Ciclista sofreu ferimentos. Foto: O MINHO

Rui Lages, uma das figuras mais conhecidas de Braga e do automobilismo nacional, refere ter sido o jovem, Ricardo Neves, de 25 anos, a atirar a bicicleta contra si, tudo isto por causa de um desentendimento de trânsito, ao início da noite de 21 de outubro de 2019, no centro da cidade de Braga, mas as investigações do Ministério Público, com base em testemunhas ouvidas no processo, concluíram que o caso não ficou ali.

Um transeunte referiu ter visto dois homens, em que “o mais velho berrava e tentar tirar a bicicleta ao mais novo”, após o que, passando semáforo a verde, o mais velho ultrapassou o mais novo, a grande velocidade”, tendo depois invertido o sentido de marcha e ao ver o ciclista, fez um pião no fundo da rua, circulando em direção a ele, subiu o passeio e só não o atropelou por este saltar da bicicleta”, mas depois o condutor do carro, Rui Lages, “passou com o carro por cima de bicicleta, fez marcha-atrás, voltando a passar por cima”.

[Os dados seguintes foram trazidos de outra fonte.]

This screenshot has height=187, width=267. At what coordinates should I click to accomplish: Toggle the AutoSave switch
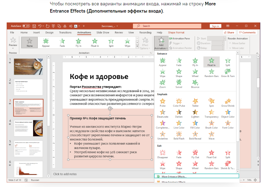pos(26,26)
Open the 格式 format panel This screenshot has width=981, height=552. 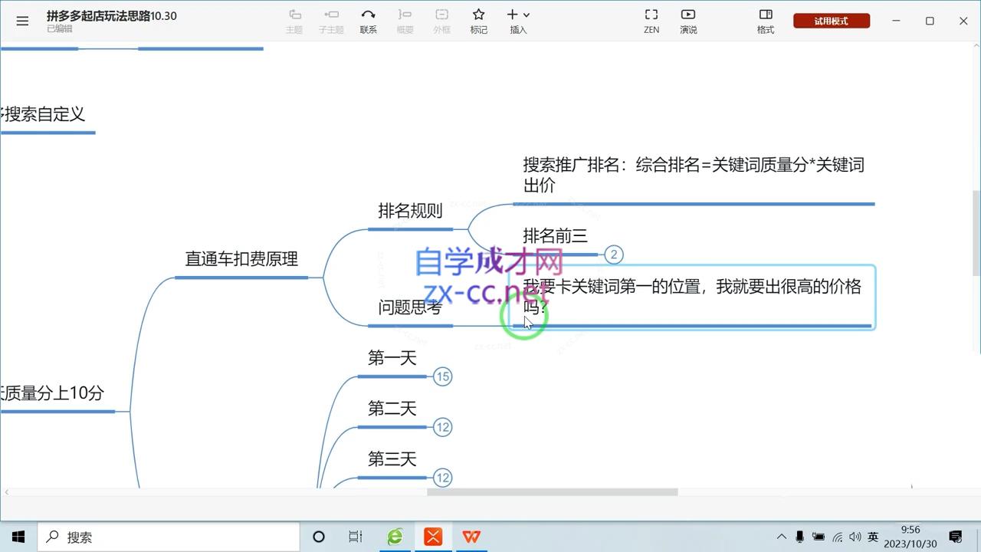tap(765, 20)
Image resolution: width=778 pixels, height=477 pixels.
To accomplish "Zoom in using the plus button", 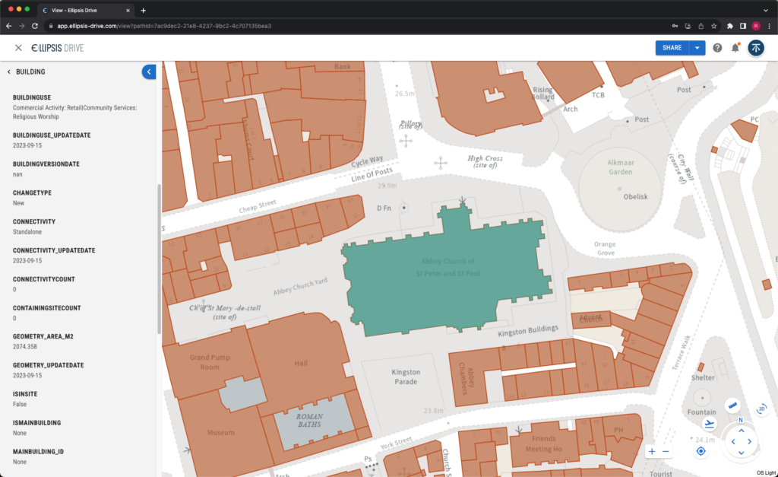I will pyautogui.click(x=652, y=451).
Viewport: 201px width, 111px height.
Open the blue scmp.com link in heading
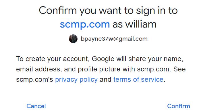click(x=85, y=24)
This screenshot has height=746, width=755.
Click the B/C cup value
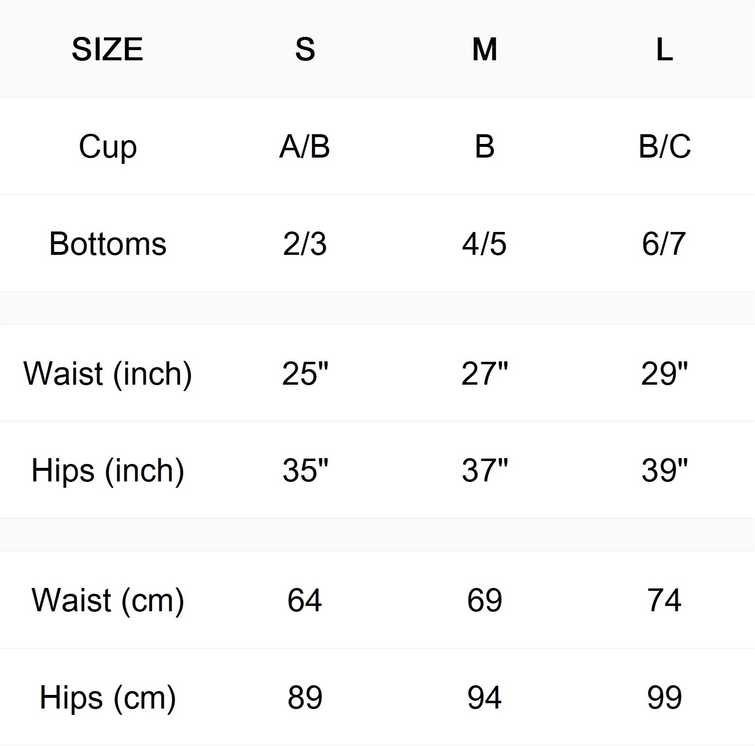tap(664, 146)

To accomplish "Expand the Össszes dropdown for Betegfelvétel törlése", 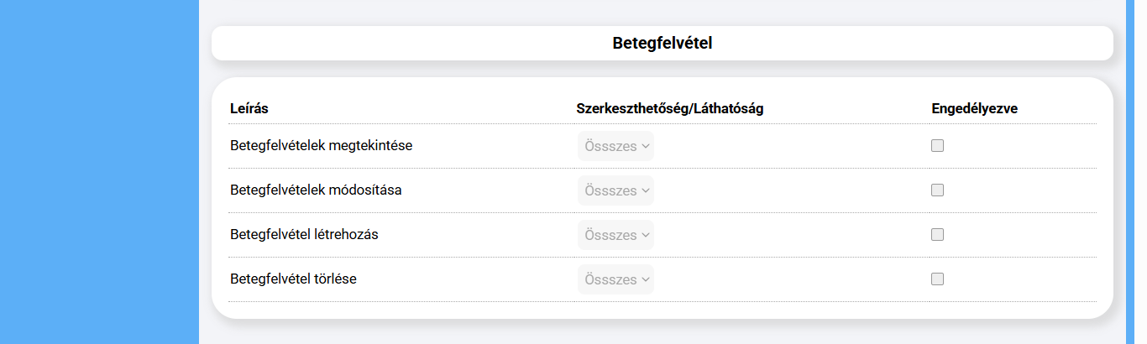I will click(615, 279).
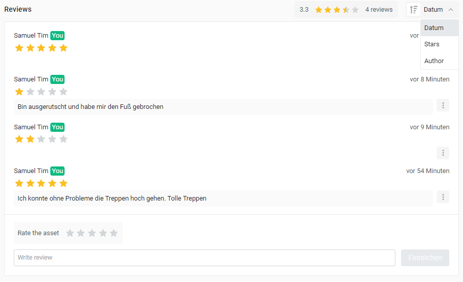The width and height of the screenshot is (463, 282).
Task: Click the Einreichen submit button
Action: coord(425,258)

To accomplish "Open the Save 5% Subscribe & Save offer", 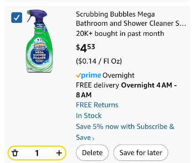I will pos(125,132).
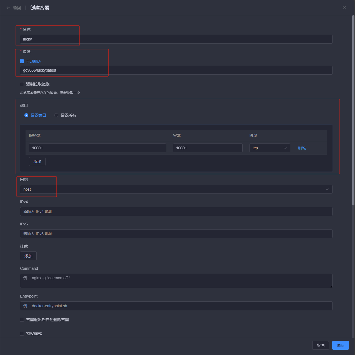Focus the IPv6 address input
This screenshot has height=355, width=355.
[176, 234]
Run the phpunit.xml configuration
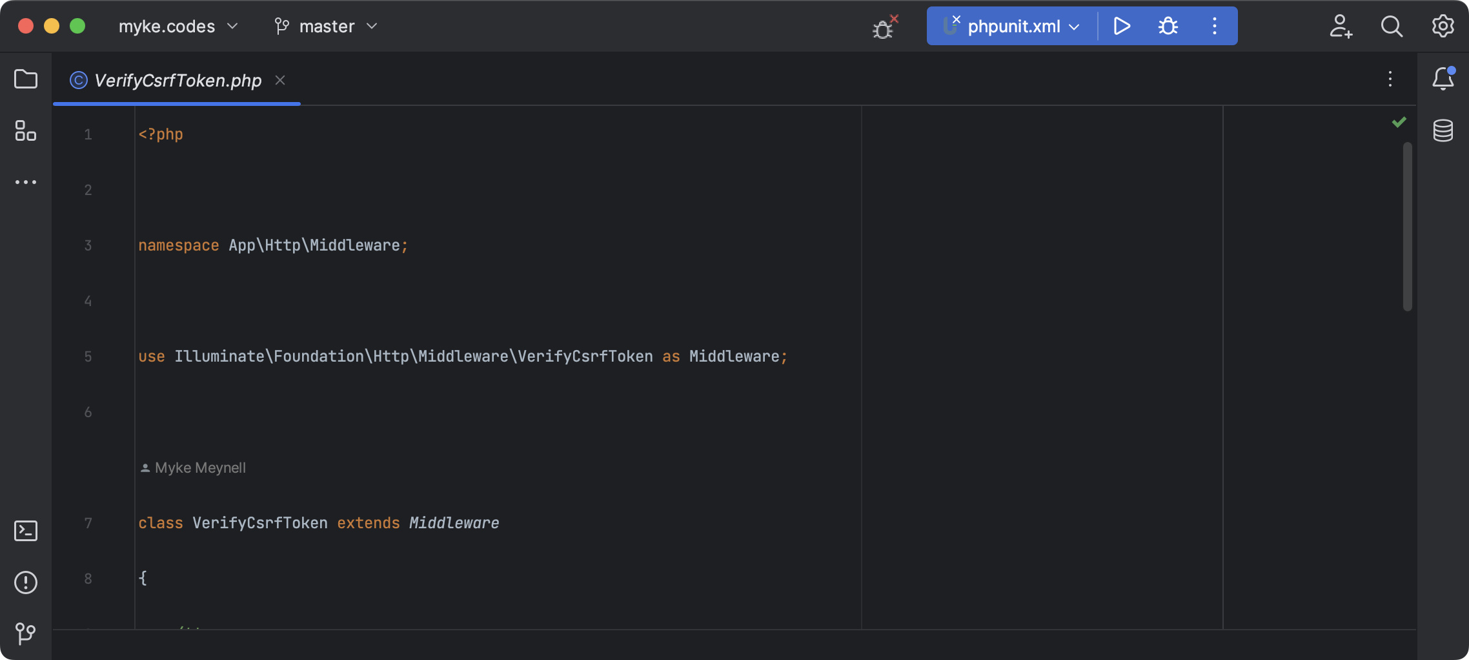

Antonino Rui Pires Lages, de 71 anos, separado, então como agora dirigente da Associação Humanitária e Beneficente dos Bombeiros Voluntários de Braga, esteve para ser julgado por um tribunal coletivo, dadas as penas abstratamente aplicáveis, mas o Ministério Público entendeu que não sendo previsível mais do que cinco anos de prisão, será julgado por uma única magistrada, até porque “a existência dos seus antecedentes criminais são de natureza tributária, ou seja, são de natureza diversa dos crimes em causa neste processo”.

No entanto, a procuradora do MP destacou que “Rui Lages se encontrava numa situação de supremacia em relação a Ricardo Neves, por tripular um automóvel, com o propósito de o molestar no corpo e na saúde” e “provocar-lhe lesões, só não logrando atingi-lo, porque este saltou da bicicleta para o chão, quando tentava fugir, evitando ser colhido pelo veículo”, mas sofrendo lesões que implicaram a cura durante uma semana.

“Acresce que Rui Lages atuou com dolo direto, a sua forma mais intensa, sendo por isso a sua culpa elevada, pois podia e devia ter agido de outro modo e estava bem ciente da desigualdade de meios, pois de um lado temos o automóvel e do outro a bicicleta”, salienta o Ministério Público, acrescentando “serem elevadas as exigências de prevenção associadas a crimes contra a integridade física, designadamente quando praticados entre automobilistas e ciclistas, o que causa grande preocupação e ansiedade a quem circula pela via pública tripulando uma bicicleta, logo com menor proteção, mostrando-se necessária uma dissuasão de tais crimes”.